If any of this sounds familiar, it’s because the feedback loop I’ve been describing is the same loop that now defines working with AI tools. Propose, observe, adjust, propose again. You give an LLM a prompt. It responds with something you didn’t write and couldn’t have predicted. You refine, it responds again, and the gap between your intention and its output becomes the space where the interesting work happens.

Creative coding taught this skill years before AI made it mainstream. Setting constraints. Judging output. Treating the unexpected result as information. That’s the muscle generative art has been building all along, and it’s the same muscle you need now when you’re directing an agent through a codebase or iterating on a design with a model that has its own tendencies and blind spots.

The designers and developers who already think this way have an advantage they might not even recognize yet. They’ve been in conversation with systems that talk back for years. They already know that the interesting part is knowing which output to keep.

The Disagreement You Need

A noise function doesn’t know what looks good. It doesn’t have opinions about whitespace or balance or visual hierarchy. It just maps coordinates to values according to math that you chose.

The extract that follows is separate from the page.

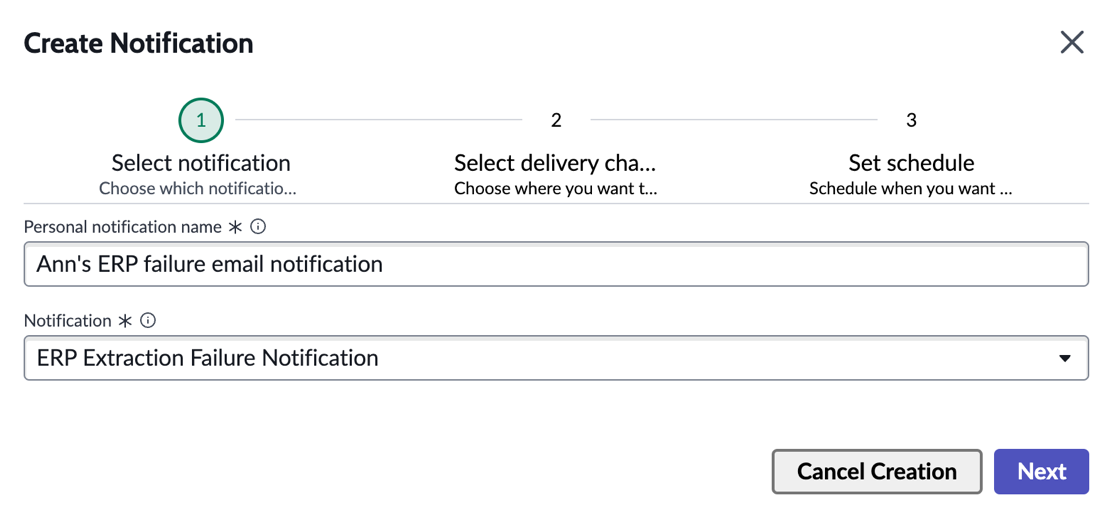This screenshot has height=518, width=1110.
Task: Close the Create Notification dialog
Action: point(1072,43)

That’s exactly why it’s useful.

When you design something manually, you bring every assumption you’ve ever absorbed. Every trend you’ve internalized, every “rule” about grids and spacing and color theory. These are useful, and they’re also a cage. You’ll never draw something that surprises you, because you’re the one drawing it.

A generative system starts from a different place. Math, physics, biology, pure geometric logic. It doesn’t know about design trends or your portfolio. It follows the rules and produces output, and your job is to look at that output and decide what’s good. The word for this is curating. And that distinction gets at something important about what design actually is, or at least what the part of design that matters most has always been.

Design is judgment. It’s knowing which of the thousand possible outputs is the right one. You don’t have to be the one who generated all thousand. You just have to be the one who knows.

Set up the chord changes. Play the system. Listen to what comes back. And understand that the ability to hear the difference, between the take that works and the nine hundred that don’t, that’s the skill that doesn’t automate. That’s the part that’s yours.